**Fragmento para leer**
Las personas transitan a lo largo de la vida un recorrido emocional que les afecta y les construye, y tienen un margen de actuación consciente en él. Por lo tanto, es posible comprender nuestros afectos, lo cual no significa que estos sean educables, al menos desde una perspectiva externa al sujeto. La dificultad de educar las emociones, por su carácter automático y predeterminado, al tiempo que liberador, es una realidad que debe ser contemplada por la educación emocional.

3. CONCLUSIONES

Las reflexiones realizadas a lo largo de este artículo nos invitan a repensar aspectos básicos de la educación emocional. La discusión sobre los cinco temas planteados ha partido de la necesidad de perfilar de forma crítica y constructiva aspectos que se dan por sentados en la investigación y la práctica de la educación emocional, y que, sin embargo, nos resultaban controvertidos y simplistas. A continuación, exponemos de forma resumida las conclusiones básicas sobre los cinco temas tratados en el artículo.

En primer lugar, consideramos que la meta de la educación emocional no puede ser el bienestar social, ya que este resulta inalcanzable y difícilmente medible. Tampoco puede reducir su objetivo al bienestar personal, ya que estaríamos considerando que un sentimiento concreto, el de la felicidad, es la única aspiración del ser humano, mientras que las personas parecen desear la vida, con todas sus consecuencias. En segundo lugar, proponemos que debe evitarse la división dicotómica entre emociones positivas y negativas, y, por lo tanto, la promoción de las primeras y la denostación de las segundas. Las emociones deben ser exploradas en toda su complejidad y se debe evitar la imposición de etiquetas que puedan clasificarlas erróneamente. En tercer lugar, señalamos la peligrosidad de confundir la educación emocional con la educación ética y moral, ya que su sentido, su trayectoria, su aplicación y su espacio educativo no es el mismo. Cada una de ellas debe transitar su recorrido particular, por su propio beneficio y autonomía. En cuarto lugar, consideramos necesario dilucidar las implicaciones de la psicología en los procesos educativos relacionados con la educación emocional, con el objetivo de que los docentes la puedan introducir en las aulas de forma cómoda y profesional. En último lugar, resulta necesario replantearse si las emociones son educables, considerar la parte genética y la parte cultural de estas, y clarificar el ámbito de actuación en el que la educación emocional puede instalarse.

En cuanto al sentido de la educación emocional nos gustaría defender que su objetivo no es la educación de las emociones, sino su exploración, su conocimiento, su vivencia, su experimentación, su expresión y la valoración de su interés. Las emociones son un aspecto fundamental del ser humano, ya que le impulsan a la vida, entroncan con la profundidad de su ser y le plantean situaciones de excitación, de entusiasmo y de conmoción que le llevan a vivir intensamente, al tiempo que le permiten afirmar el sentido de seguir viviendo. Como señala Mora (2017): “[…] nuestro sistema emocional es la guía que da luz e ilumina todos nuestros planes y sentido para seguir vivos. La emoción es el ingrediente que permite el encendido de la conducta” (pp. 151-152). La educación emocional cuenta con una materia prima vital, imprescindible, extraordinaria y asombrosa: las emociones. Estas resultan tan importantes para la vida de cada persona, que su aproximación educativa debe intentar responder a este interés, a través de la reflexión, la investigación, la práctica y la apertura a múltiples consideraciones que puedan mejorar su ejecución.

**Enunciado**
Copia sin cambios la parte del fragmento sobre educación emocional que comienza con las palabras "3. CONCLUSIONES" y termina con "en el artículo.".

**Material proporcionado**
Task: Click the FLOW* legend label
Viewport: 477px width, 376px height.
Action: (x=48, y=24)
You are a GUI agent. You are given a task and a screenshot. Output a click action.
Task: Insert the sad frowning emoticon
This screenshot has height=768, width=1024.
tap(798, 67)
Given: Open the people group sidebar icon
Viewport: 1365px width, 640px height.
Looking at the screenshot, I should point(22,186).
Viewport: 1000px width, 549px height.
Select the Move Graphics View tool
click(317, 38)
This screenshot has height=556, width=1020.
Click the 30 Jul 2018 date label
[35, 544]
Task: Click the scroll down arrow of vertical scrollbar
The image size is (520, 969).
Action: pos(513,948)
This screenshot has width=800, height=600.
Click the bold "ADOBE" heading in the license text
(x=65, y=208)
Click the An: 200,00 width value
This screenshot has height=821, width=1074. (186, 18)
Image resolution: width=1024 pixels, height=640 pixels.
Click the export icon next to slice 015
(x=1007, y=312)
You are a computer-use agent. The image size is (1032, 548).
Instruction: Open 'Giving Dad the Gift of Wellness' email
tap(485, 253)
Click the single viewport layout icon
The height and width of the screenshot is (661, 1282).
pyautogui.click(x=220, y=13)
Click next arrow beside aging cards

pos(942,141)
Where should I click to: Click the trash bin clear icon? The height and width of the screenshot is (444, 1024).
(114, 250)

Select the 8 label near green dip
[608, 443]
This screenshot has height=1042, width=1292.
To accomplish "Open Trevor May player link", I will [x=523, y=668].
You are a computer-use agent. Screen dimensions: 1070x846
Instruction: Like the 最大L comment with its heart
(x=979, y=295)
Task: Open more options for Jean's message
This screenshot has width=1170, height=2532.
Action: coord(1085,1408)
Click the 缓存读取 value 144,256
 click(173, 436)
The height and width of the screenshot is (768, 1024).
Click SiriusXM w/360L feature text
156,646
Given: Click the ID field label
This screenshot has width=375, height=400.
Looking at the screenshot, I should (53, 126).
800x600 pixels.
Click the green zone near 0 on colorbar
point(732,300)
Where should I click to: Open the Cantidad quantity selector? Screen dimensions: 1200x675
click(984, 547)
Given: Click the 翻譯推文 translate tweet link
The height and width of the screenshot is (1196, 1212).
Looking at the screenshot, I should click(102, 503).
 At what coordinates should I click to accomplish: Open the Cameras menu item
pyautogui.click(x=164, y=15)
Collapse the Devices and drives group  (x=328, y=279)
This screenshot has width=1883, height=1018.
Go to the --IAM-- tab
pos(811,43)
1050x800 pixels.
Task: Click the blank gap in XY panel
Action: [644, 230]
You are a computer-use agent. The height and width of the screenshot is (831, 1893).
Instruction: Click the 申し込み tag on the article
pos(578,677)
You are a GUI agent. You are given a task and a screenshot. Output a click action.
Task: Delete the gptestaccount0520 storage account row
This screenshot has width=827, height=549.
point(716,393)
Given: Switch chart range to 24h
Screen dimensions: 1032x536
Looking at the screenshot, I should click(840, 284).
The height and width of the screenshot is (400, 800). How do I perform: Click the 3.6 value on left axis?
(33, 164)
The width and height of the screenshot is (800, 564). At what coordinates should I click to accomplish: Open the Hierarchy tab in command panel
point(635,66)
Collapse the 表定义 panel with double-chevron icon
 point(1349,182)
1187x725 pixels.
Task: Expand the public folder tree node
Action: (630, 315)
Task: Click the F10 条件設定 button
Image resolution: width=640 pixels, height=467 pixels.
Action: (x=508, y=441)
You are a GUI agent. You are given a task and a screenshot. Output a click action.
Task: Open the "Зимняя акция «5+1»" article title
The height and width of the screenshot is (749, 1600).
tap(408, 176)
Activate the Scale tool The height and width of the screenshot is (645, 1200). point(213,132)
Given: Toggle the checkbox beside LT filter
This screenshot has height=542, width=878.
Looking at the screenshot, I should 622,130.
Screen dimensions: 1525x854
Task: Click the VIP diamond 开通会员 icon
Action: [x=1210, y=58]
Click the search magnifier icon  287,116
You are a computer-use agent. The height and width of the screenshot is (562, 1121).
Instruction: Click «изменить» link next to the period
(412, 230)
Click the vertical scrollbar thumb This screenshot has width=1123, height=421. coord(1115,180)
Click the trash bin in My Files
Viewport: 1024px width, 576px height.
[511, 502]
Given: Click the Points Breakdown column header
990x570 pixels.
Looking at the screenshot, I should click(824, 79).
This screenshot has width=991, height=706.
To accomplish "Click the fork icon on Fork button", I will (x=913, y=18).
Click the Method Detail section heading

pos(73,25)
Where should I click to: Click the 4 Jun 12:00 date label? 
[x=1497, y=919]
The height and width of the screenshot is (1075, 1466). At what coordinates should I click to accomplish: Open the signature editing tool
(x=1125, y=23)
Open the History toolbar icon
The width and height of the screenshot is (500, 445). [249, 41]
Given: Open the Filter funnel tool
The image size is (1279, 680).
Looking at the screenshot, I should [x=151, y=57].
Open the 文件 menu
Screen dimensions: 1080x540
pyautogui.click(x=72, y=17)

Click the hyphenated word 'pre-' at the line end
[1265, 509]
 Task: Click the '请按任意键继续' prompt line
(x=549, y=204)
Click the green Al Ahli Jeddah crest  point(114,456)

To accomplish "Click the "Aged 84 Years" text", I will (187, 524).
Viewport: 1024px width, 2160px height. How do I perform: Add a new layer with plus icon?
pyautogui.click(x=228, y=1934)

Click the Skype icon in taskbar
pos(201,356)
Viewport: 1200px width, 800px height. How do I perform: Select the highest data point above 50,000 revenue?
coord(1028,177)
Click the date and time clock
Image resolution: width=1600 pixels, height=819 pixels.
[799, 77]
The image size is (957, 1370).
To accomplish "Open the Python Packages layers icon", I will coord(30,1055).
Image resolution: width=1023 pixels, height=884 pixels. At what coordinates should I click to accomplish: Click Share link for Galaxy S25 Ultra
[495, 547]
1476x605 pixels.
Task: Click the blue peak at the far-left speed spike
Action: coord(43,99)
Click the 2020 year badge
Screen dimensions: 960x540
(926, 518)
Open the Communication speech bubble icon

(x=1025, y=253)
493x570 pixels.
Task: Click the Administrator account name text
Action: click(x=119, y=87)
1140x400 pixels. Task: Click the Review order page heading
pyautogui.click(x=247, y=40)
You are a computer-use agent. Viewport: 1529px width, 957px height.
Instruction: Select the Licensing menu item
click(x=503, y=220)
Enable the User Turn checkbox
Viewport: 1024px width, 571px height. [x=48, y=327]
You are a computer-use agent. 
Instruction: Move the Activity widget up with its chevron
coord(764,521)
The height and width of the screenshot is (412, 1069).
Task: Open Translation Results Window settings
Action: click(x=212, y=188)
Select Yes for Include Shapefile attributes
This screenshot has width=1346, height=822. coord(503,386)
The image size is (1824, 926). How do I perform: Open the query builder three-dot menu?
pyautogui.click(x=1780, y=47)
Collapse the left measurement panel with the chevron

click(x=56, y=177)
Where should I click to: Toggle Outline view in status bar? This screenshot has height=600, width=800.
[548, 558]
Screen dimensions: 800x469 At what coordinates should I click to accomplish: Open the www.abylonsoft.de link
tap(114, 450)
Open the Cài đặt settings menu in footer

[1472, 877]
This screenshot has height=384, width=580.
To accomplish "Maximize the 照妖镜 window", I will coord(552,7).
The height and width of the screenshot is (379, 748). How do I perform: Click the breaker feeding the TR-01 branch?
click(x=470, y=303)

**Respuesta**
3. CONCLUSIONES

Las reflexiones realizadas a lo largo de este artículo nos invitan a repensar aspectos básicos de la educación emocional. La discusión sobre los cinco temas planteados ha partido de la necesidad de perfilar de forma crítica y constructiva aspectos que se dan por sentados en la investigación y la práctica de la educación emocional, y que, sin embargo, nos resultaban controvertidos y simplistas. A continuación, exponemos de forma resumida las conclusiones básicas sobre los cinco temas tratados en el artículo.